»»
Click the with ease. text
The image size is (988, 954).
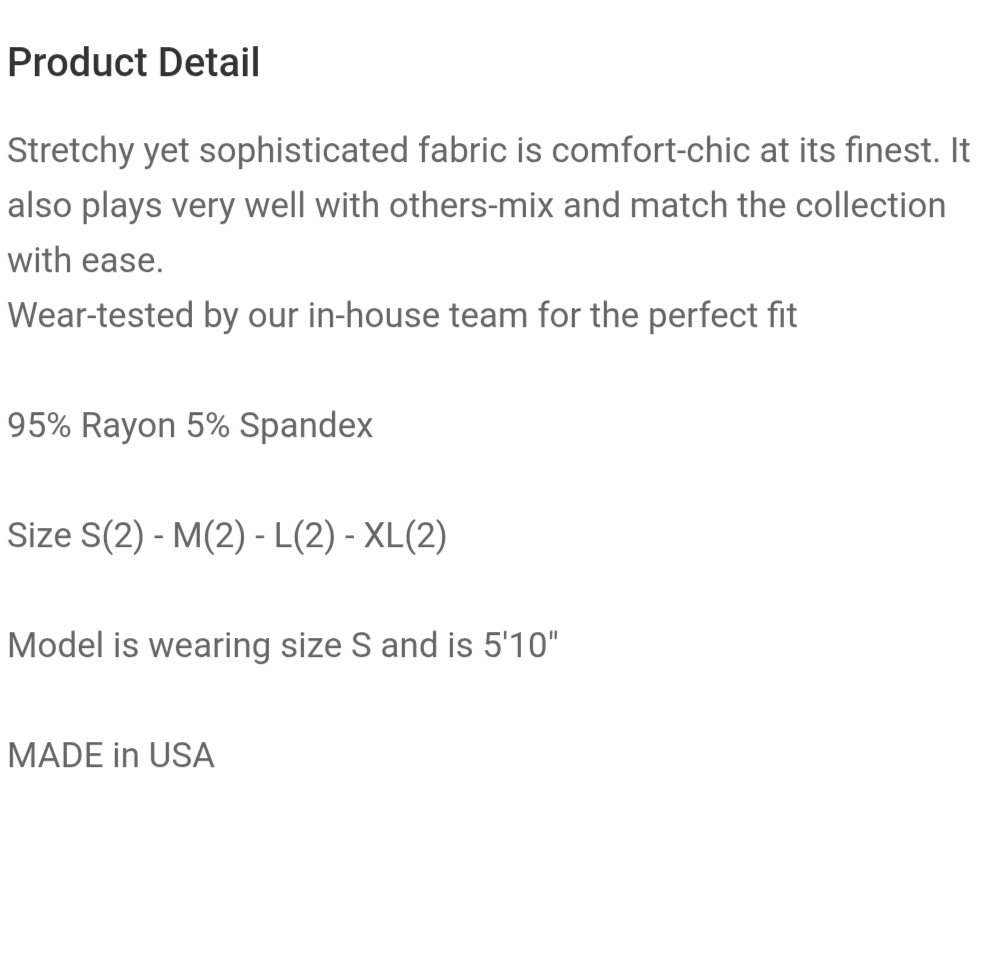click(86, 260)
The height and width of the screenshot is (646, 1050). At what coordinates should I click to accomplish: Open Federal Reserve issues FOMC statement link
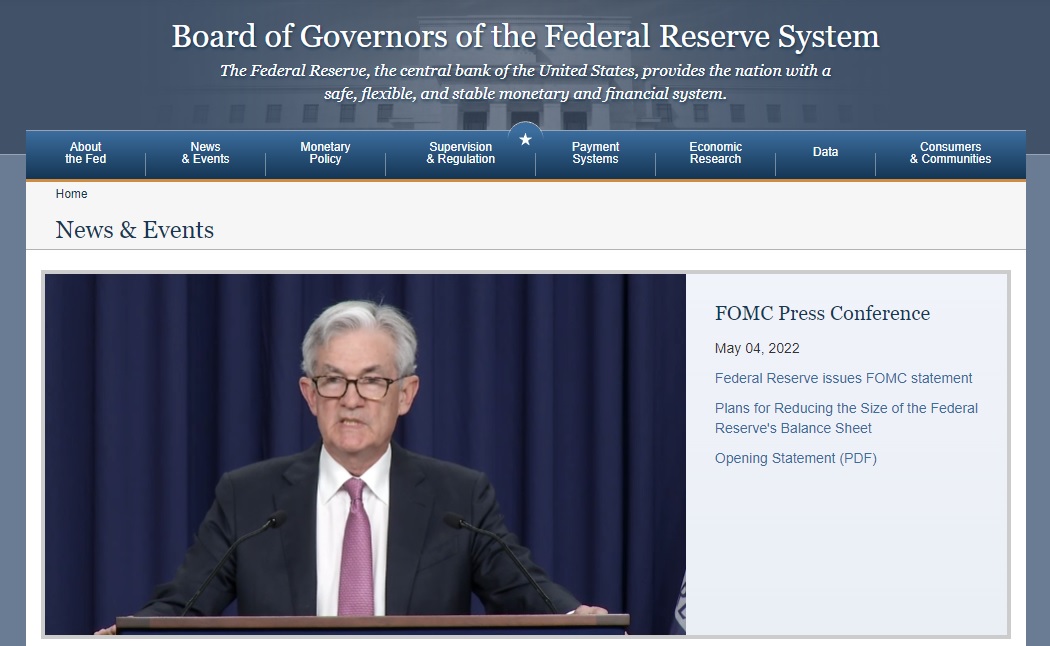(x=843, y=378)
««
**ACTIVITY:**
Retype the data shown above exactly, excluding any picture it contains.

**EXERCISE OUTPUT:**
Click the with ease. text
The image size is (988, 954).
click(86, 260)
The height and width of the screenshot is (646, 1050). At what coordinates should I click to accomplish: Open Federal Reserve issues FOMC statement link
(x=843, y=378)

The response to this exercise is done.